The Black Mambas Anti-Poaching Unit is the first all-female, all-indigenous anti-poaching unit in the world.
The all-women Black Mamba Anti-Poaching Unit patrols the boundaries of the Balule Nature Reserve, part of the Greater Kruger region in South Africa, home to some of Africa’s most iconic and endangered wildlife. Since their founding in 2013, the Mambas have achieved a 63% reduction in poaching incidents in their area of operation. Snaring, one of the worst threats to animals within the park, was drastically reduced almost overnight by their presence.
The award-winning Mambas are a success story on many levels.
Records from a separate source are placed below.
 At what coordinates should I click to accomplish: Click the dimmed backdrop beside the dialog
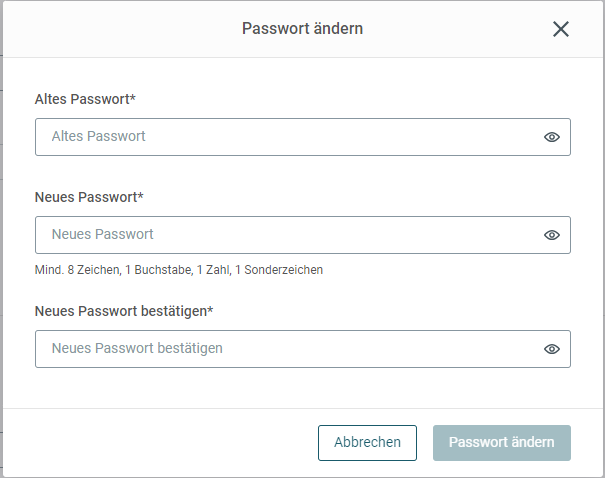pyautogui.click(x=1, y=239)
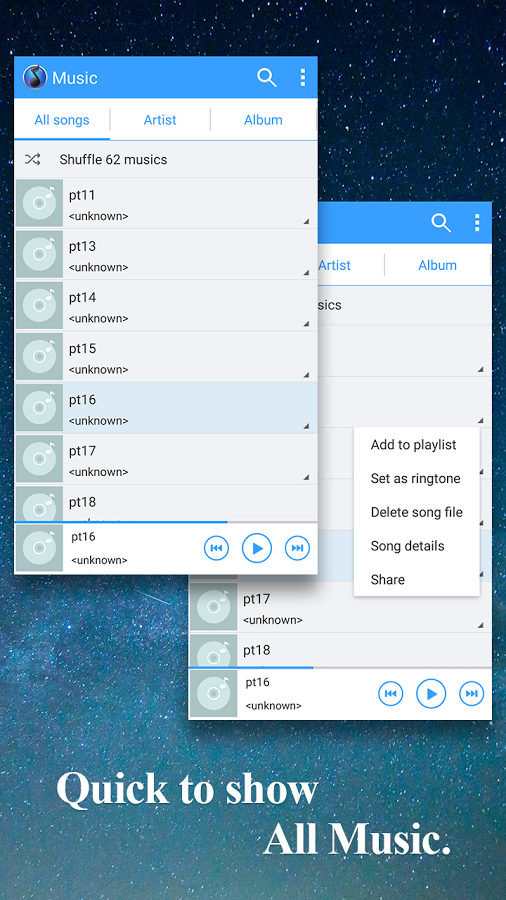Play pt16 using front player's play button
The width and height of the screenshot is (506, 900).
click(x=256, y=548)
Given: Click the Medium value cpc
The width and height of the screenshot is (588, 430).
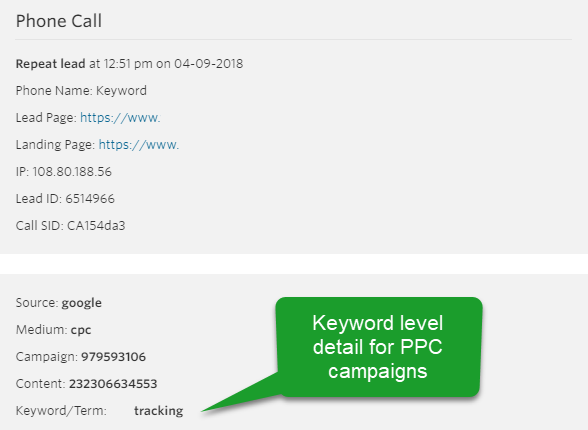Looking at the screenshot, I should (81, 330).
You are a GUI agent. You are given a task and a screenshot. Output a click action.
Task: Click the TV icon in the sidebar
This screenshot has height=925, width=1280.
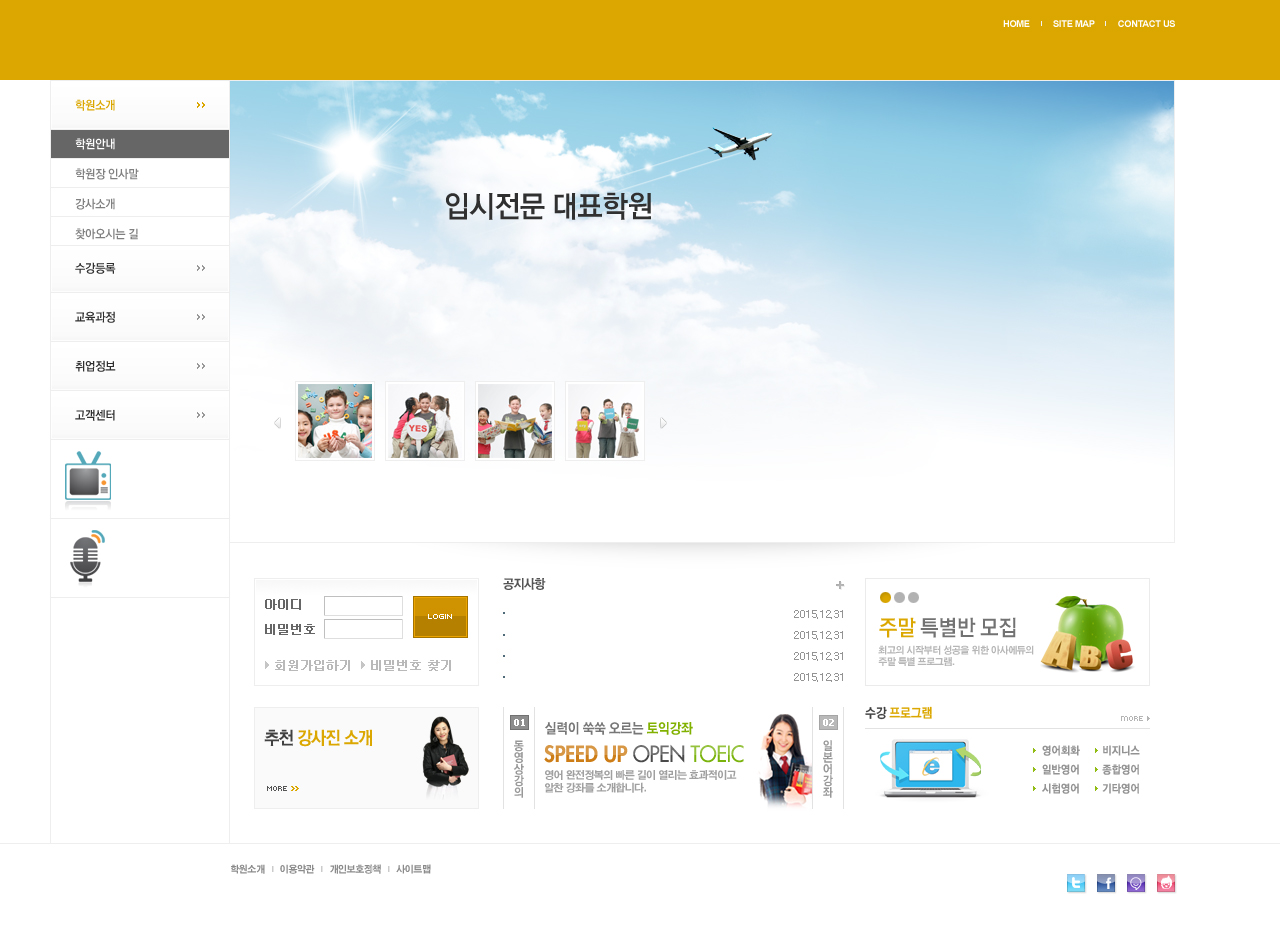[x=88, y=479]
Patrolling unarmed, they have reduced animosity in surrounding communities by decreasing the Park’s reliance on armed guards. Much of the poaching problem in Kruger National Park comes from within these communities. The creation of the park itself in 1926 involved displacing indigenous people, many of whose descendants now live in the surrounding towns and feel little connection to Kruger and its wildlife. The Mambas serve as ambassadors to the schools within the towns, fostering greater understanding and engagement among the youngest community members. Many of these youngsters, including the children of the Black Mambas themselves, have never seen the iconic wildlife the Mambas protect.
GMFER works with the Black Mamba Anti Poaching Unit to disrupt the prevailing paradigm; one that keeps indigenous women and children estranged from Africa’s wild world and its wild heritage. For more about our alliance and collaborative work, please refer to “Mambas in the Park”.
Transfrontier Africa was founded in 2007 by legendary conservationist Craig Spencer and remains a premier research and community-driven conservation organization in rural South Africa. Transfrontier Africa is the parent organization to the Black Mamba Anti-Poaching Unit.
Transfrontier Africa is a South African NPO situated in Balule Nature Reserve. This groundbreaking organization is engaged in multiple conservation, community, and research centered projects within and outside Balule. Transfrontier Africa founded the Black Mamba Anti-Poaching Unit in 2013. GMFER is privileged and pleased to support the good work of Transfrontier Africa through our joint program with the Black Mambas.
The Omysha Foundation through its VONG (Voice Of New Generation) Movement gives the new generation opportunities and a platform where these youngsters can develop a deeper understanding of global social and environmental issues, and influence the strategies of our global institutions.
Through their project on endangered animals, VONG hopes to create a community of thoughtful and action oriented people who stand up for the following critical demands:
- All elephants in all nations should be included in IUCN Appendix I.
- No trade in rhino horn. Calls to legalize rhino trade could negatively impact the numbers of rhinos in the wild and encourage poaching.
- No live capture and trade of wild animals to zoos.
- Use of pangolins in traditional medicines should be banned by CITES.